In short, the Glade parlor was a changed place to what it had been before Gwendoline had gone to London; and as she sat, a passive observer of the scene within, with the wintry wind which came blowing up the valley, and the rolling waves sounding in her ears, she wondered at the chances which had brought her there, and mixed her up with such company-almost wondering, too, at times, whether it could be the same Bona, once so much her own in sympathy and affection at Mrs. Mallory's school, who was now so absorbed and selfremoved in interest and thought.

So day after day passed on, but not without signs of preparation for the marriage. There was the bride elect's trousseau to be prepared a matter in which it was necessary that Bona should timidly claim the assistance of the other women-Paoli himself far from indifferent as to his intended's doing him credit, with regard to her personal appointments as his future wife.

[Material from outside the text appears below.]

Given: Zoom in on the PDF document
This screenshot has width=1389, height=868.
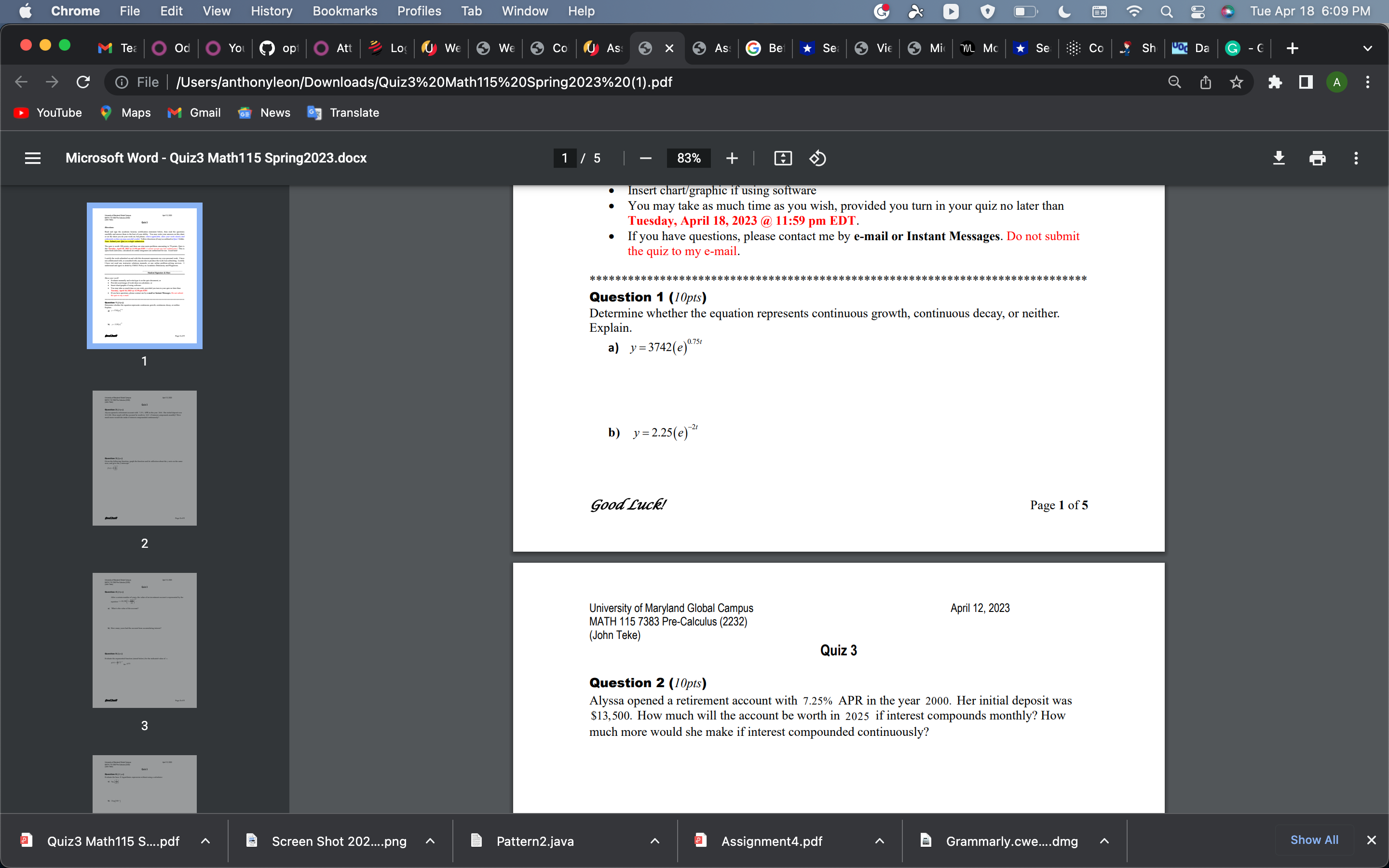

In one expedition, indeed, that they took to Exeter on this important business, he made himself, in Gwendoline's opinion, unnecessarily and almost impertinently officious, in superintending and suggesting the nature of her purchases,

at the famous Green and Bennetts of that town.

It was a good sign, perhaps, that he did not wish her to spare any expense; especially in the matter of lace handkerchiefs, collars, and silk dresses, he was, Gwendoline thought, needlessly extravagant; showing, too, an effeminate discernment in their selection, as well as an interference in other details, which also aroused Gwendoline's contempt and disapproval. For instance, he advised that the dresses should not be made up. They should be in London for some weeks after their marriage, when all this could be accomplished far better by London dressmakers. There was some show of sense, however, in this, and it saved Gwendoline thought and trouble, which it could be little pleasure to spend in such a cause. There was no reason to suppose that Bona would suffer afterwards in any thing relating to her personal comforts. Her lover showed himself, indeed, inclined even to munificence with regard to expenditure. True, his diamond ring which had figured on Bona's finger on and before the day of her betrothal, had been very soon restored to his own, and a less costly trinket substituted in its stead; but this was scarcely to be wondered at, seeing that the diamond was of such immense value, and he had soon discovered Bona's habit of leaving her rings on the washingstand, to the mercy of the housemaid's dust-cloths, or other accidental adventures.

And all this time, it seemed, from what Mr. Fielden had gleaned from the foreigner, that Mr. Lawson, in conjunction with a solicitor in Paoli's own employ, was drawing up a settlement, to be ready for signature by the time appointed.

"The Sposima's fortune for her lifetime will be well secured."